**Task directions:** Retype, word for word, every line from the one holding "You are a GUI" through the one holding "Given: Open the Shrimad Bhagwat Geeta result" in the entries below, both included, and only those lines.

**Provided information:**
========================

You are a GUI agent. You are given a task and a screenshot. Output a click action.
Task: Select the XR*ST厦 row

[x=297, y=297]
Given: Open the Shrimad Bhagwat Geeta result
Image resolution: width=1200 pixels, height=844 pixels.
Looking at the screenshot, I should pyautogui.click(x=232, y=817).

========================

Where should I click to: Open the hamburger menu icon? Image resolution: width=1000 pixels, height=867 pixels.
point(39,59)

========================

**Response area:**
You are a GUI agent. You are given a task and a screenshot. Output a click action.
Task: Select the XR*ST厦 row

[x=297, y=297]
Given: Open the Shrimad Bhagwat Geeta result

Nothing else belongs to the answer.